A set of codes is said to meet the prefix property if no code in the set is the prefix of another. The prefix property guarantees that there will be no ambiguity in how a bit string is decoded. In other words, once we reach the last bit of a code during the decoding process, we know which character it is the code for. Huffman codes certainly have the prefix property because any prefix for a code would correspond to an internal node, while all codes correspond to leaf nodes.

When we decode a character using the Huffman coding tree, we follow a path through the tree dictated by the bits in the code string. Each ‘0’ bit indicates a left branch while each ‘1’ bit indicates a right branch.

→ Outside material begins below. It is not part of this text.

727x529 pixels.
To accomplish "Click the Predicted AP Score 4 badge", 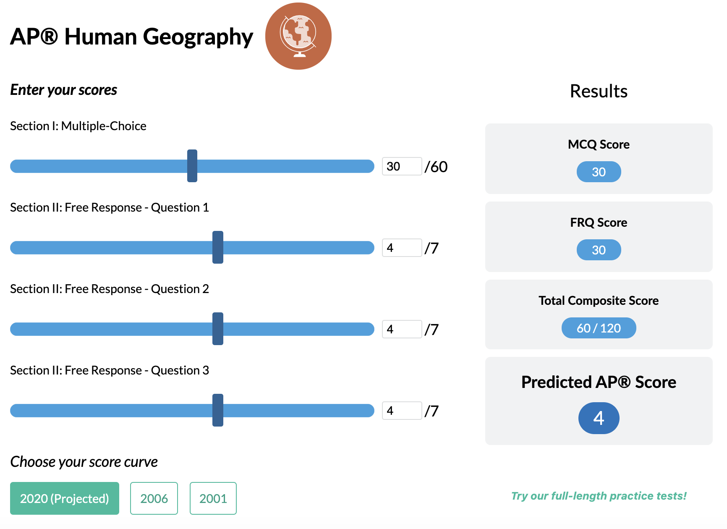I will coord(599,418).
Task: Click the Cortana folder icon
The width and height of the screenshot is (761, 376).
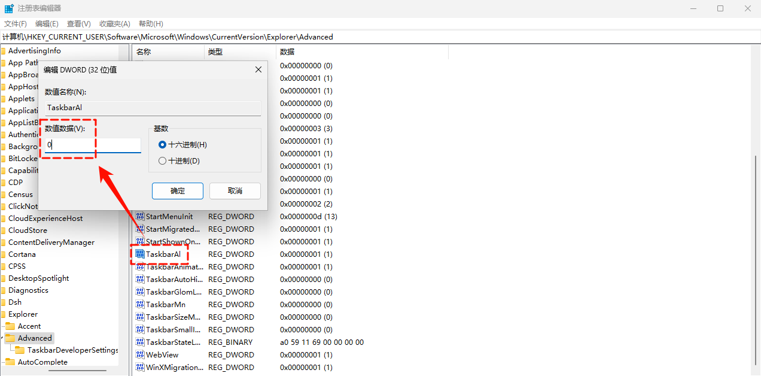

The following slideshow shows how to decode a message by traversing our example Huffman tree.

Practice exercise: Huffman decoding

9.4.5 How efficient is Huffman coding?

In theory, Huffman coding is an optimal coding method whenever the true frequencies are known, and the frequency of a letter is independent of the context of that letter in the message. In practice, the frequencies of letters in an English text document do change depending on context. For example, while E is the most commonly used letter of the alphabet in English documents, T is more common as the first letter of a word. This is why most commercial compression utilities do not use Huffman coding as their primary coding method, but instead use techniques that take advantage of the context for the letters.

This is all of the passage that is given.